- VHS cover art
- Genre: Biblical Biography Drama History
- Based on: The Gospels
- Written by: Anthony Burgess Suso Cecchi d'Amico Franco Zeffirelli David Butler (additional dialogue)
- Directed by: Franco Zeffirelli
- Starring: Robert Powell; Olivia Hussey; Anne Bancroft; Ernest Borgnine; Claudia Cardinale; Valentina Cortese; Cyril Cusack; James Farentino; James Earl Jones; Stacy Keach; Tony Lo Bianco; James Mason; Ian McShane; Laurence Olivier; Donald Pleasence; Christopher Plummer; Anthony Quinn; Fernando Rey; Rod Steiger; Peter Ustinov; Michael York;
- Theme music composer: Maurice Jarre
- Countries of origin: Italy United Kingdom
- Original language: English
- No. of episodes: 4

Production
- Producers: Lew Grade Vincenzo Labella
- Cinematography: Armando Nannuzzi David Watkin
- Editor: Reginald Mills
- Running time: 382 minutes
- Production companies: ITC Entertainment RAI
- Budget: $45 million

Original release
- Network: Rai 1 (Italy) ITV (United Kingdom)
- Release: 27 March – 24 April 1977

= Jesus of Nazareth (TV series) =

1977 British-Italian television drama

Jesus of Nazareth (Gesù di Nazareth) is a 1977 epic television drama serial directed by Franco Zeffirelli and co-written by Anthony Burgess and Suso Cecchi d'Amico, which dramatizes the birth, life, ministry, crucifixion and resurrection of Jesus. It stars Robert Powell as Jesus, and features an all-star ensemble cast of renowned actors, including seven who had won or would go on to win Academy Awards: Anne Bancroft, Ernest Borgnine, Laurence Olivier, Christopher Plummer, Anthony Quinn, Rod Steiger, Peter Ustinov; and James Earl Jones who received an Academy Honorary Award. Additionally, the ensemble cast also featured Academy Award nominees James Mason, Ian Holm, Ian Bannen and Valentina Cortese.

◆ **THE TASKS**:
1. According to the Jesus of Nazareth entry, who composed the theme music for the series?
2. Write out the portion of the Jesus of Nazareth entry from "- Release: 27" up to and including "and Valentina Cortese.".
The data below is separate material, unrelated to the Jesus of Nazareth entry.

◆ **INFORMATION SUPPLIED**:
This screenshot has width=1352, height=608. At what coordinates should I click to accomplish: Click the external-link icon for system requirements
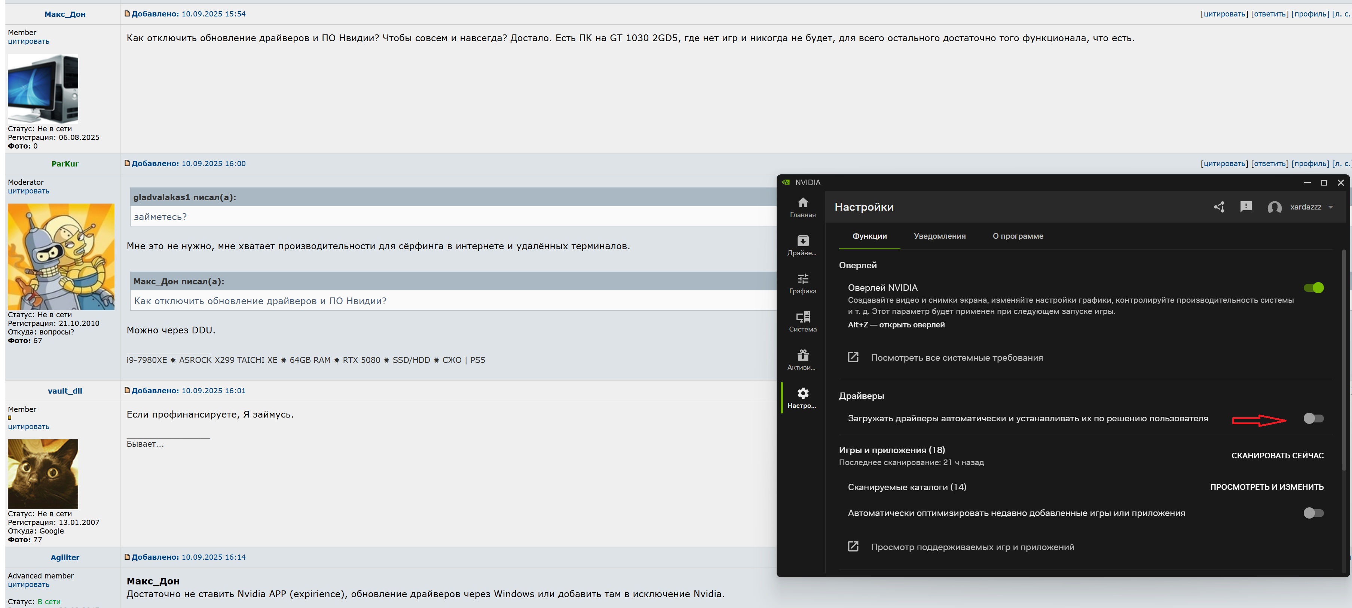tap(853, 357)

◆ **PER-TASK ANSWERS**:
1. Maurice Jarre

2.
- Release: 27 March – 24 April 1977

= Jesus of Nazareth (TV series) =

1977 British-Italian television drama

Jesus of Nazareth (Gesù di Nazareth) is a 1977 epic television drama serial directed by Franco Zeffirelli and co-written by Anthony Burgess and Suso Cecchi d'Amico, which dramatizes the birth, life, ministry, crucifixion and resurrection of Jesus. It stars Robert Powell as Jesus, and features an all-star ensemble cast of renowned actors, including seven who had won or would go on to win Academy Awards: Anne Bancroft, Ernest Borgnine, Laurence Olivier, Christopher Plummer, Anthony Quinn, Rod Steiger, Peter Ustinov; and James Earl Jones who received an Academy Honorary Award. Additionally, the ensemble cast also featured Academy Award nominees James Mason, Ian Holm, Ian Bannen and Valentina Cortese.